** Begin INFORMATION GIVEN **

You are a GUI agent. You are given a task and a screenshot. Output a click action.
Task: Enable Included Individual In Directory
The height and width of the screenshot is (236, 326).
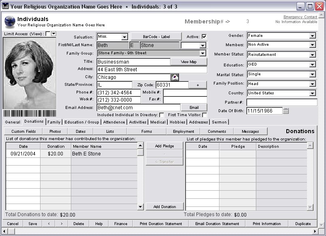(x=161, y=114)
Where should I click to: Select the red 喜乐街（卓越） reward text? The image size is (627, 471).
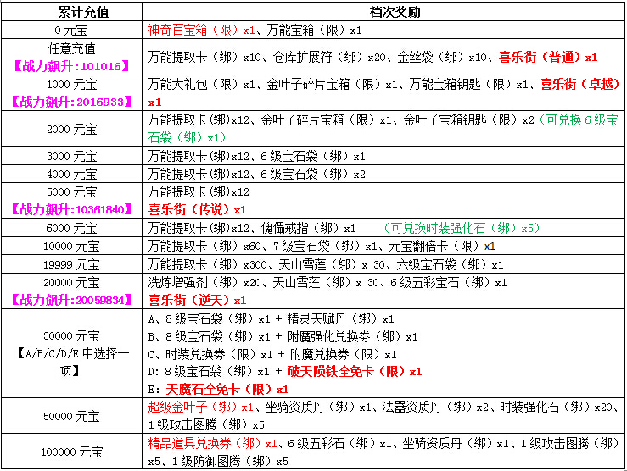[575, 85]
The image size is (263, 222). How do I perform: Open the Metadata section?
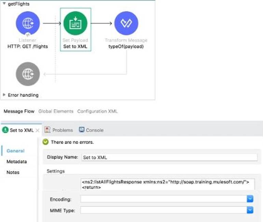[x=16, y=162]
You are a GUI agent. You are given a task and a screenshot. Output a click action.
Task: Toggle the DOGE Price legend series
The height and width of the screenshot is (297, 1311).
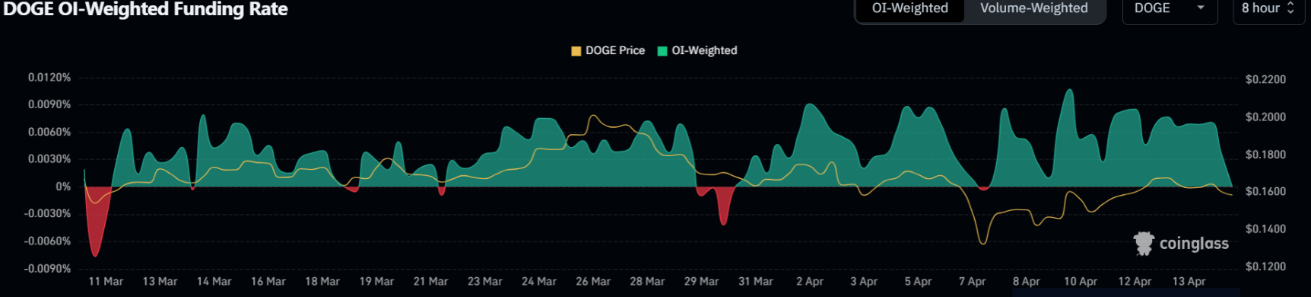pos(608,50)
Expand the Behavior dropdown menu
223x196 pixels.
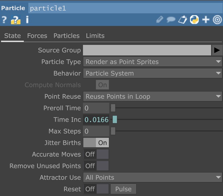pos(152,73)
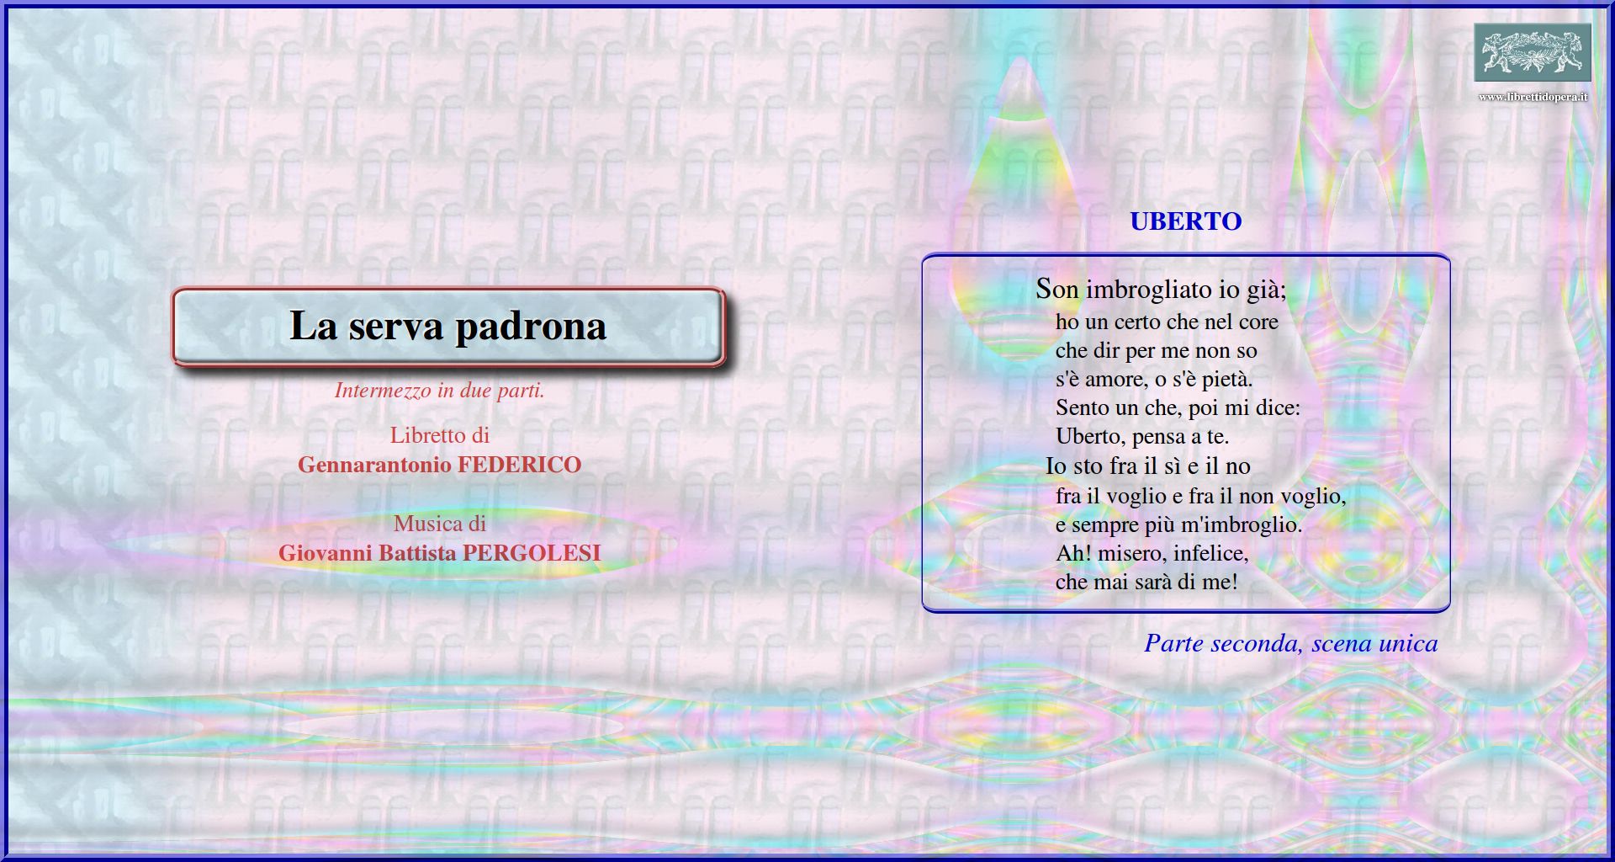Select composer name Giovanni Battista PERGOLESI
This screenshot has width=1615, height=862.
tap(439, 553)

** End INFORMATION GIVEN **

• _DO THIS_
Update all of the records above by replacing "GUI agent" with "interface agent" wherever it occurs, and leave everything else unchanged. Omit the pictures from your answer.

• _THE RESPONSE_
You are a interface agent. You are given a task and a screenshot. Output a click action.
Task: Enable Included Individual In Directory
The height and width of the screenshot is (236, 326).
(x=161, y=114)
Where should I click to: Select the red 喜乐街（卓越） reward text? The image size is (627, 471).
[575, 85]
The image size is (263, 222). How do I perform: Open the Metadata section?
[x=16, y=162]
You are a interface agent. You are given a task and a screenshot. Output a click action.
Task: Toggle the DOGE Price legend series
The height and width of the screenshot is (297, 1311).
pos(608,50)
Expand the Behavior dropdown menu
223x196 pixels.
pos(152,73)
Select composer name Giovanni Battista PERGOLESI
This screenshot has width=1615, height=862.
tap(439, 553)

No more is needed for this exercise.